Dataset records:
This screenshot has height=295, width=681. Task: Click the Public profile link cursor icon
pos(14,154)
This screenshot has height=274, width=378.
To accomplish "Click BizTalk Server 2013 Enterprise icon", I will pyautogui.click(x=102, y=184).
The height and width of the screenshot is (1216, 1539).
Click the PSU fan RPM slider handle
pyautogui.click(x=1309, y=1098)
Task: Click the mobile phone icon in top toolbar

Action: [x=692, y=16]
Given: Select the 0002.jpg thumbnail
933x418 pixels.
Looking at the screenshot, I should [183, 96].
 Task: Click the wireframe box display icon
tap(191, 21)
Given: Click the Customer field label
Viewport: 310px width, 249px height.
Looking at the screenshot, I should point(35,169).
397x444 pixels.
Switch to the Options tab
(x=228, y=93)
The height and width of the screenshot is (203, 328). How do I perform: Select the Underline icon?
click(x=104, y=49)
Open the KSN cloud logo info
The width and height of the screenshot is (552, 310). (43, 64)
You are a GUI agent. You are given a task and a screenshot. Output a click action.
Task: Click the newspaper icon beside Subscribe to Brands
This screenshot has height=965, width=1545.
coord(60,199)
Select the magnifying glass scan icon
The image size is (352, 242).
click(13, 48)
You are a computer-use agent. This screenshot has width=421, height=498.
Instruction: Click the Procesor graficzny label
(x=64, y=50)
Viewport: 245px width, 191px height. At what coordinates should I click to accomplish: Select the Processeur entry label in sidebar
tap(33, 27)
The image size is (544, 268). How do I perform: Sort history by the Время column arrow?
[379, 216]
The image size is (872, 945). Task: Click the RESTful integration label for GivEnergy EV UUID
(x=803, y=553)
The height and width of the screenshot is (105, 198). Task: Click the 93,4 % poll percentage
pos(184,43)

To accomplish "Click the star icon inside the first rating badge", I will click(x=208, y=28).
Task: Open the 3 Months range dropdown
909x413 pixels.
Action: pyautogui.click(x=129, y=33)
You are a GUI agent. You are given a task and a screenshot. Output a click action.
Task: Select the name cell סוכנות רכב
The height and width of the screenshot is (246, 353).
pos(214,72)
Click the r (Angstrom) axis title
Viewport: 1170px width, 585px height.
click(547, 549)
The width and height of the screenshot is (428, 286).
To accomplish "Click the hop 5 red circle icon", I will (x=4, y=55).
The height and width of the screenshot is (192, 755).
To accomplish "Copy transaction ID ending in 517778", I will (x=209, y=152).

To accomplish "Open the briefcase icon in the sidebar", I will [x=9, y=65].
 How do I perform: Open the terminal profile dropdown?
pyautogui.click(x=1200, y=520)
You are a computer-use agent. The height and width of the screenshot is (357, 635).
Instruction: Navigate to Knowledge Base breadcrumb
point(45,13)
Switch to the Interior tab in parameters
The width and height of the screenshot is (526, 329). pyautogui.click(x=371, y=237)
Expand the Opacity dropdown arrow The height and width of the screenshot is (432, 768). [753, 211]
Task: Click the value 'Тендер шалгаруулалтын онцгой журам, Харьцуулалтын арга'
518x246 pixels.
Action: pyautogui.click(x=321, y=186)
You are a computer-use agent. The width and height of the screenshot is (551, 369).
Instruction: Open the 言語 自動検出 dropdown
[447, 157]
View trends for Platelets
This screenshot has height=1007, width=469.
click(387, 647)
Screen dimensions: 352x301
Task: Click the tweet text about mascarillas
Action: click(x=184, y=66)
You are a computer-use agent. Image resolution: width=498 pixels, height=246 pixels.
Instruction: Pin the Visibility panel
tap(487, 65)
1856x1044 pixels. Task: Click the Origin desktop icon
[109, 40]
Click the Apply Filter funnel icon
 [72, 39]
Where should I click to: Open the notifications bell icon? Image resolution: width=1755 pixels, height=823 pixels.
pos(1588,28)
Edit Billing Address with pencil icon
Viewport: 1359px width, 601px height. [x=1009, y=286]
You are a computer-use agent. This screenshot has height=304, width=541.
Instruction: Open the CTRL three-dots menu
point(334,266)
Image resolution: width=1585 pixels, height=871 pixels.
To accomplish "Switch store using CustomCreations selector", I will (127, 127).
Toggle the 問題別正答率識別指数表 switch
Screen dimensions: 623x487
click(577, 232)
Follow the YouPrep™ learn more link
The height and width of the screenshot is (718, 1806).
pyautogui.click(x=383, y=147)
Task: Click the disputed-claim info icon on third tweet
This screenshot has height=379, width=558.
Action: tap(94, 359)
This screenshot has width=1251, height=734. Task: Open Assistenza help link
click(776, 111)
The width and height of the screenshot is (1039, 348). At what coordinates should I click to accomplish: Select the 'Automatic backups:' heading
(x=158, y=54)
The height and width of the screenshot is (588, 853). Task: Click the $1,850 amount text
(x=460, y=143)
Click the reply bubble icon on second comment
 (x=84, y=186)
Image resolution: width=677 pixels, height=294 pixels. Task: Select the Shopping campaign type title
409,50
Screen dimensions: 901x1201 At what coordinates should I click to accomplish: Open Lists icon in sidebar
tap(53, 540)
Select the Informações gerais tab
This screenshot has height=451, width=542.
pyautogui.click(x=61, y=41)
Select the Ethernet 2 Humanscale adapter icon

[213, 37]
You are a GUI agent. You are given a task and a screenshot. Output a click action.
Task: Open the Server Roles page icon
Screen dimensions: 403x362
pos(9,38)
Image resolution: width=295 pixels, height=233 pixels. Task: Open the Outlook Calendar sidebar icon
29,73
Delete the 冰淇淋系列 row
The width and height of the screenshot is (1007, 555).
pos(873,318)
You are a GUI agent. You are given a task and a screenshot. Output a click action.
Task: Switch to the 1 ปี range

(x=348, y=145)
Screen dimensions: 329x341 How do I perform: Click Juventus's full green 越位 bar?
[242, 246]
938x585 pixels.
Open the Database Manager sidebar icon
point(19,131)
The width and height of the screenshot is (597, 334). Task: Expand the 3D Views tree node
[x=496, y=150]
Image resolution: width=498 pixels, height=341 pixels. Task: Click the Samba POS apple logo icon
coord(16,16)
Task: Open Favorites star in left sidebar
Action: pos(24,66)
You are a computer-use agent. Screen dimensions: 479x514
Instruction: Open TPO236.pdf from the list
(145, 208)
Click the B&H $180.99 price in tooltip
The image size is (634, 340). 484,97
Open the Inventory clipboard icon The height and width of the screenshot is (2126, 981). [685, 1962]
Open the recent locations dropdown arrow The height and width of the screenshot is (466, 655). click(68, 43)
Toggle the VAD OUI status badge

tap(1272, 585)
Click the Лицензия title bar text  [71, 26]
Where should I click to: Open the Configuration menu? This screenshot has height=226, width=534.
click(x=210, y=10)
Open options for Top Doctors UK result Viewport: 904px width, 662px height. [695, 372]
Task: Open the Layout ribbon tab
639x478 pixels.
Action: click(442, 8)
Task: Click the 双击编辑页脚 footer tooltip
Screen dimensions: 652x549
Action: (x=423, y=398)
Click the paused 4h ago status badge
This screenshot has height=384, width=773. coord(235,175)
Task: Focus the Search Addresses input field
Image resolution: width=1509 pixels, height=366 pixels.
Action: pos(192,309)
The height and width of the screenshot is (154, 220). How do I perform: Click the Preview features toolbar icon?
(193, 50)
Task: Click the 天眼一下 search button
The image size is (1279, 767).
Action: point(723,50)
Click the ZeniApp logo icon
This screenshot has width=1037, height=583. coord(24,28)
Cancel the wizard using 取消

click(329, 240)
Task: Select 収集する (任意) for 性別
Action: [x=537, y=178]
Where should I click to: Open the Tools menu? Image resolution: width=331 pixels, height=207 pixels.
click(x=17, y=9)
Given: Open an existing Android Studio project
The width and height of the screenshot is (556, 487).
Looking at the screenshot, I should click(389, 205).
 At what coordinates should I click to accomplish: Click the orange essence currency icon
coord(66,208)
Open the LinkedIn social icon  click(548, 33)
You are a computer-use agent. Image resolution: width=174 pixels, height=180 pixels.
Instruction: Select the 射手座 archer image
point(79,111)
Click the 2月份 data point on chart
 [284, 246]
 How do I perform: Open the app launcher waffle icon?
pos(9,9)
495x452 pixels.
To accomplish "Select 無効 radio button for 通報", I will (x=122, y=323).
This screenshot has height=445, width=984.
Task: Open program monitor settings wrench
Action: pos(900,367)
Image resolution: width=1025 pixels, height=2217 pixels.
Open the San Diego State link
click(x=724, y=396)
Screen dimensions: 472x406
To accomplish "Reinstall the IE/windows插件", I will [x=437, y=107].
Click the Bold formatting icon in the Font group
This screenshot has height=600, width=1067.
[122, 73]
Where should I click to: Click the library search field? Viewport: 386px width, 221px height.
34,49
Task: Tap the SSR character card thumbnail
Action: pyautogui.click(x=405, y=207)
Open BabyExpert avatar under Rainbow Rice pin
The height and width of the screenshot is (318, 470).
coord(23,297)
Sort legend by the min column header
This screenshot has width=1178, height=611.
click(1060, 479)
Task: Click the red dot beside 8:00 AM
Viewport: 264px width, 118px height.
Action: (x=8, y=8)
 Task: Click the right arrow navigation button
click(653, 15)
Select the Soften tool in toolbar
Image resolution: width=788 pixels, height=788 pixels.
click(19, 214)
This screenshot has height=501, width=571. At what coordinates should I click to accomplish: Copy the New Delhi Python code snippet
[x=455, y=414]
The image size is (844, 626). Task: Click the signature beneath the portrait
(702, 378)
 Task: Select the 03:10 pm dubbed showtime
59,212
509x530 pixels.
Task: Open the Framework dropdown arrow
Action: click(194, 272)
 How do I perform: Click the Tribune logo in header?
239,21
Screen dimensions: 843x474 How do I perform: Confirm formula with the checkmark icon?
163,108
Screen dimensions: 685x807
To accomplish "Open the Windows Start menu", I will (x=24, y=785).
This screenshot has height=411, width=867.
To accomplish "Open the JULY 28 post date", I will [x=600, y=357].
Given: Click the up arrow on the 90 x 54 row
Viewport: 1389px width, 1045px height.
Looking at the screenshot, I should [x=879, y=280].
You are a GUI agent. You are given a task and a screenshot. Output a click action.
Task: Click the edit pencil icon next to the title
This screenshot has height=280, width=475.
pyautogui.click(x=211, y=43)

What is expected: A verbatim transcription is required: the first line of the listing, the line containing "Select the magnifying glass scan icon", and every line between them.

Your response:
This screenshot has height=295, width=681. Task: Click the Public profile link cursor icon
pos(14,154)
This screenshot has height=274, width=378.
To accomplish "Click BizTalk Server 2013 Enterprise icon", I will pyautogui.click(x=102, y=184).
The height and width of the screenshot is (1216, 1539).
Click the PSU fan RPM slider handle
pyautogui.click(x=1309, y=1098)
Task: Click the mobile phone icon in top toolbar

Action: [x=692, y=16]
Given: Select the 0002.jpg thumbnail
933x418 pixels.
Looking at the screenshot, I should [183, 96].
 Task: Click the wireframe box display icon
tap(191, 21)
Given: Click the Customer field label
Viewport: 310px width, 249px height.
Looking at the screenshot, I should point(35,169).
397x444 pixels.
Switch to the Options tab
(x=228, y=93)
The height and width of the screenshot is (203, 328). How do I perform: Select the Underline icon?
click(x=104, y=49)
Open the KSN cloud logo info
The width and height of the screenshot is (552, 310). (43, 64)
You are a GUI agent. You are given a task and a screenshot. Output a click action.
Task: Click the newspaper icon beside Subscribe to Brands
This screenshot has height=965, width=1545.
coord(60,199)
Select the magnifying glass scan icon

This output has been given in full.